Interest in PointsBet’s US division continues to mount as multiple parties expressed interest in acquiring the gaming entertainment company’s regional assets. DraftKings’ recent proposal is substantially higher than the competing offer by Fanatics, increasing its appeal to shareholders. A successful acquisition would bolster DraftKings’ position in the rapidly expanding US sports betting market.
The New Proposition Represents a Last-Minute Upset
Australian-based sports betting operator PointsBet entered the US market in 2018 and has experienced significant growth and success. However, the company is facing substantial financial pressures. Despite rising revenues, plummeting EBITDA and an unexpected cash outflow hurt the operator’s long-term profitability, motivating the decision to sell its US-facing arm.
Several companies have already expressed interest in acquiring PointsBet USA. In May, global digital sports platform Fanatics offered $150 million. The deal seemed all but certain, as the two companies released a joint statement claiming the agreement would soon become official. However, the most recent updates cast doubts on these assertions as DraftKings leaped in at the last moment with a competing offer.
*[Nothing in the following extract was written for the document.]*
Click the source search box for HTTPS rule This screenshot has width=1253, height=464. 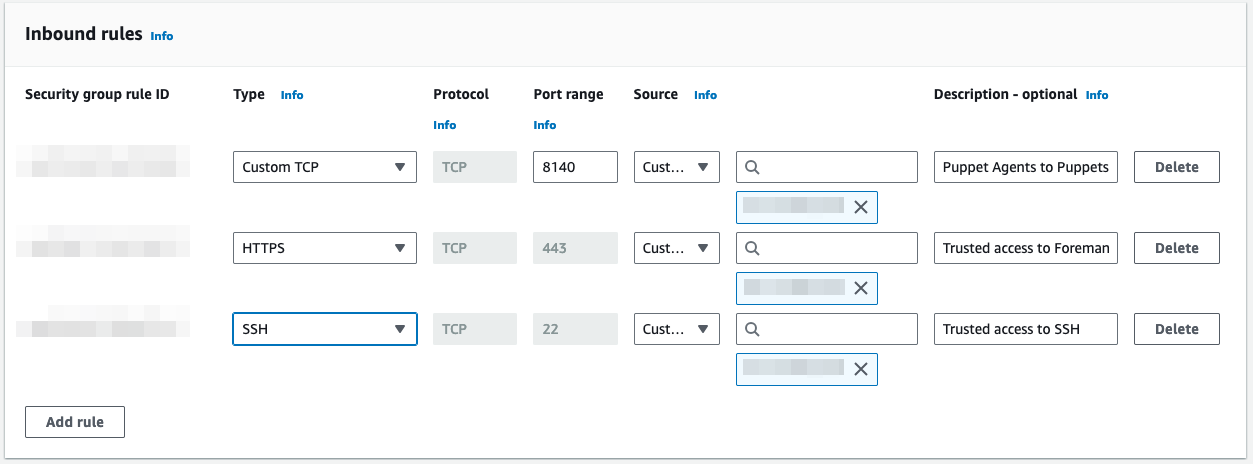pyautogui.click(x=835, y=248)
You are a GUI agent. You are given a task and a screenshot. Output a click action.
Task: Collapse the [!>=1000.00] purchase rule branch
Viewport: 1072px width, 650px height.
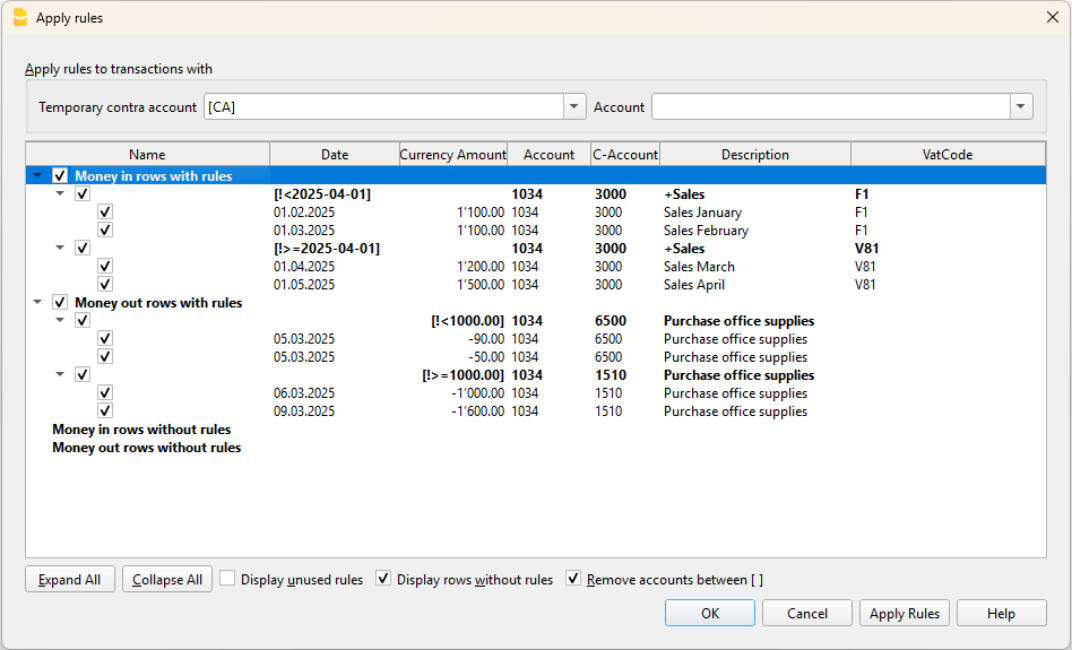pos(59,374)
DraftKings clearly intends to snatch away the desirable US business, offering $195 million for PointsBet USA’s assets. The proposal threatens to end the already-agreed Fanatics deal, significantly impacting the other operator’s plans. PointsBet’s board of directors announced they would evaluate the new offer, noting that timely execution and regulatory approval remained vital factors.
An Additional $45 Million Are Difficult to Refuse
The proposed acquisition holds several strategic benefits for both companies. DraftKings will significantly expand its market presence and enhance its technological capabilities, potentially offering customers a broader range of betting options and improved features. The deal will also give the operator access to PointsBet’s established customer base, giving it an edge over other high-profile players in an increasingly competitive industry.
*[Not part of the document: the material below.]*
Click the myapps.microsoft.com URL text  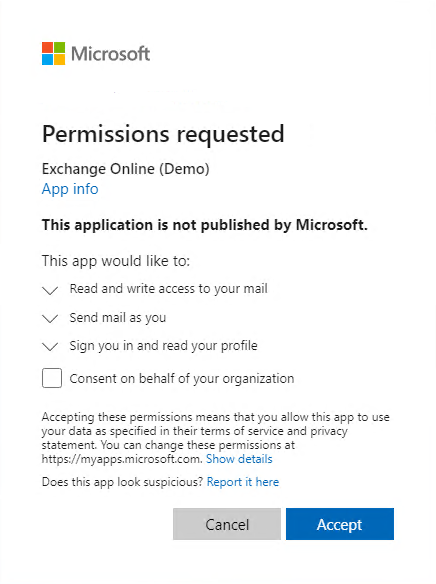122,459
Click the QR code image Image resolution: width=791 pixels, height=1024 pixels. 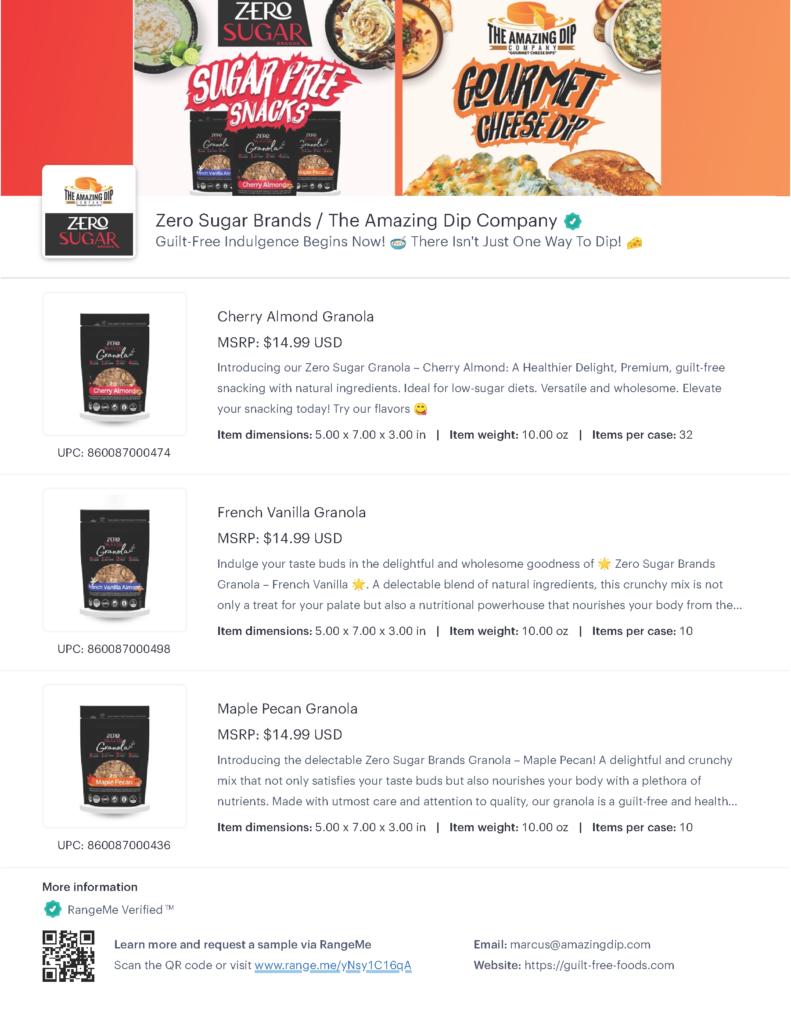click(69, 956)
All other things being equal, PointsBet seems to have little reason not to go with the more lucrative deal. The extra funds will contribute to the company’s cash reserves, allowing it to focus on its core operations and growth strategies in other markets, like Australia. Divesting its US division should also reduce expenses, contributing to a more efficient and streamlined business.
Although DraftKings’ acquisition proposal came out of the blue, it presents PointsBet with a significant dilemma. The company can either abide by its previous agreement with Fanatics and settle for the lower sum or go with DraftKings and risk alienating the other company. Given shareholder returns usually take priority in such matters, gravitating toward the more lucrative offer is a distinct possibility.